ARSC HPC Users' Newsletter 211, January 12, 2001

Afternoon Tea with Don Morton

When: Tuesday, Jan 23rd at 4pm. Where: Meet in Butrovich 108

Come discuss your cluster questions and parallel teaching challenges. Professor Morton's specialty is in building and using Unix clusters for high performance computing research and education.

Don Morton Department of Computer Science The University of Montana Missoula, Montana morton@cs.umt.edu

SGI Performance Monitoring with perfex

The perfex command on SGI R10000 and R12000 systems gives statistics from the hardware event counters, much as the hpm command does on Cray PVP platforms. It's available on the ARSC Onyx2, "video2"; the octanes; and the ERDC/ARSC Origin 3800.

Basic use of perfex is trivial. As with hpm, there's no need to recompile. Simply launch your program using the perfex command. In the following example, -a -y -mp -o px are all arguments to perfex , and ./a.out is the name of the executable:

video2$ perfex -a -y -mp -o px ./a.out

See "man perfex" for details and more options, but here's what these do:

  -a:    Report estimates for all possible events by sampling all counters.

  -y:    Estimate actual costs for various interesting events.

  -mp:   Report per-thread counts for multiprocessing programs as well as 
         (default) totals.    

  -o px: Store the per-thread counts and overall counts in separate
         files, using "px" when naming the files.  "px" will be the name 
         of the file containing overall counts.  "px.<PID>" will be the
         name of the file for the thread with process id, "<PID>".

Thus, if a.out is a multi-threading program and it runs with 8 threads, the above command will produce 9 files. Eight for individual threads and a ninth for the overall totals.
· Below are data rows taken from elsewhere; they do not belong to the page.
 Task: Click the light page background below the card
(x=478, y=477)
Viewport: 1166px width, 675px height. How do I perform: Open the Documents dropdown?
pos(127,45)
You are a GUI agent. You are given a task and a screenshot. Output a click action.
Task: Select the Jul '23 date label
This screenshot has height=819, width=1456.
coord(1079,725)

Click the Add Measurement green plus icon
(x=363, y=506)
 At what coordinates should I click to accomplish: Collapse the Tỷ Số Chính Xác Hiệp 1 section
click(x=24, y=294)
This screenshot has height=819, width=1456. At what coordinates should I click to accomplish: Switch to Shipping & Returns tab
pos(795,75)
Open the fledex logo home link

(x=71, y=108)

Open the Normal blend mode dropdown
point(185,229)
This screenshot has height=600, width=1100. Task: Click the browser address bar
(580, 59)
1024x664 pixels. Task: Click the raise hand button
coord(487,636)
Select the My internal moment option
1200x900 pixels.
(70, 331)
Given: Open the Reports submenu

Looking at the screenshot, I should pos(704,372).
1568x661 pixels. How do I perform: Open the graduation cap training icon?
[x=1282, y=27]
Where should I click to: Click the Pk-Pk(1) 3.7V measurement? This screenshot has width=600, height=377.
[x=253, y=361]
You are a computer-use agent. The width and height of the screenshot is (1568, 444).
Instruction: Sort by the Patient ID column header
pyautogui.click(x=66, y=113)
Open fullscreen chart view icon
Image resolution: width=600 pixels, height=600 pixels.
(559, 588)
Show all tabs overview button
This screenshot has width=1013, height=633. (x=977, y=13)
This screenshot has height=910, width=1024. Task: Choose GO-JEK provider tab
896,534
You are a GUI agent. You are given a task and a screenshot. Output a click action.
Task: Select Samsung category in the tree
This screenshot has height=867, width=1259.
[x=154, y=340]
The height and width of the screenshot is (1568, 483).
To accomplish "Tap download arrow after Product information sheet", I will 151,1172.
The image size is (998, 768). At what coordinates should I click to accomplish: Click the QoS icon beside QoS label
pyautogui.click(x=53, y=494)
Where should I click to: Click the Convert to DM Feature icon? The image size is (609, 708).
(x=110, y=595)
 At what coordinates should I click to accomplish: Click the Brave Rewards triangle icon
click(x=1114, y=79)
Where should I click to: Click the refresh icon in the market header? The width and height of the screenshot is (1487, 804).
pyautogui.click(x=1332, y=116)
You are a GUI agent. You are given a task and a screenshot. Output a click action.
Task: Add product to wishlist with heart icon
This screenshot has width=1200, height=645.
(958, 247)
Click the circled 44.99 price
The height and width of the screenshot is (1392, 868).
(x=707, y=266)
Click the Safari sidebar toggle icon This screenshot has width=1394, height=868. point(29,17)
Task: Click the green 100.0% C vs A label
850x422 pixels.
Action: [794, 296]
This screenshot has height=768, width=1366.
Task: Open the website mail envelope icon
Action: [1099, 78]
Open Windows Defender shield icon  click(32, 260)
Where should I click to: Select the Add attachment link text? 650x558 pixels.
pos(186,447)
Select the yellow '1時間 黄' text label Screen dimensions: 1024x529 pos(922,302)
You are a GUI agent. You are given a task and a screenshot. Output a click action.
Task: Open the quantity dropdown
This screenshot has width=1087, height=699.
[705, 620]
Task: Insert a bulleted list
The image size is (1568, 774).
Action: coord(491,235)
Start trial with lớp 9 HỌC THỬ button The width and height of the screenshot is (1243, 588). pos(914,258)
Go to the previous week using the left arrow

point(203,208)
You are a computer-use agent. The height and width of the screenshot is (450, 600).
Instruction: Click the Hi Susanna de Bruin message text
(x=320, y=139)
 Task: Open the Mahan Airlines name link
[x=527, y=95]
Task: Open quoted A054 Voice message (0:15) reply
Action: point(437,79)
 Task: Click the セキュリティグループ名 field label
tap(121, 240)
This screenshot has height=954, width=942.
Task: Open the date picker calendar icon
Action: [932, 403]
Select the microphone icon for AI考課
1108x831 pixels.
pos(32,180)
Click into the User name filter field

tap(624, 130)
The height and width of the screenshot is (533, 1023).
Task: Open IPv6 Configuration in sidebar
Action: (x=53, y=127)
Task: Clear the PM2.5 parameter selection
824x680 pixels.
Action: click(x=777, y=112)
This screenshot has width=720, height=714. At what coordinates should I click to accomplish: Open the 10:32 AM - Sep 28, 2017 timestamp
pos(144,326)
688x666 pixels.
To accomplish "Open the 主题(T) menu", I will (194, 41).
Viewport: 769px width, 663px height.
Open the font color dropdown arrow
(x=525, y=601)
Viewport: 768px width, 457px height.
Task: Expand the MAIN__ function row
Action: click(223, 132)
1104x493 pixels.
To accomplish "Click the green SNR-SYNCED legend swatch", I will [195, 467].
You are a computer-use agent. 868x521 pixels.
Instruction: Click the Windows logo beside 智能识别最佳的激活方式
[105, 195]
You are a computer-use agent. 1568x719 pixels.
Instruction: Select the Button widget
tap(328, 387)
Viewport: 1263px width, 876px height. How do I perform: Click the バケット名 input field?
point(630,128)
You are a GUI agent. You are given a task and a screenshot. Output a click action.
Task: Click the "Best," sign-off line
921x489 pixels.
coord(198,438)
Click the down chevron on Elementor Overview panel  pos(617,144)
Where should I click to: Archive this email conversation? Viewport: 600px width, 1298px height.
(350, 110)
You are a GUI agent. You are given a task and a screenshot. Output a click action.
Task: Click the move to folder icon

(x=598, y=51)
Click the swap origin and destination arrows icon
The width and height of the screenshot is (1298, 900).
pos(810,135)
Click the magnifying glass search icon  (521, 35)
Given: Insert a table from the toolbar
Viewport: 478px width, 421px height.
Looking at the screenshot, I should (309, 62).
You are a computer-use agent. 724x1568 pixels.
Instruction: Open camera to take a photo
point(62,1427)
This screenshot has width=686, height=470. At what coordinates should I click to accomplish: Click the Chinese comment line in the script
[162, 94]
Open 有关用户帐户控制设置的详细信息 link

Below is an example of the overall output from such a run. There are two tables, the first with event counter values and time estimates, the second with some interpreted rates. Note that to make the first table fit this newsletter format, I removed two columns. They were:


   Minimum      Maximum
  Time (sec)   Time (sec)
  =========== ===========

These columns quantify the uncertainty in the Time estimates, inherent in the sampling method. The values in these columns always bracket the "Typical Time (sec)" values. For example, the values I removed for the first row, "0 Cycles," were actually identical to the "Typical Time" values: "67.763404" and "67.763404".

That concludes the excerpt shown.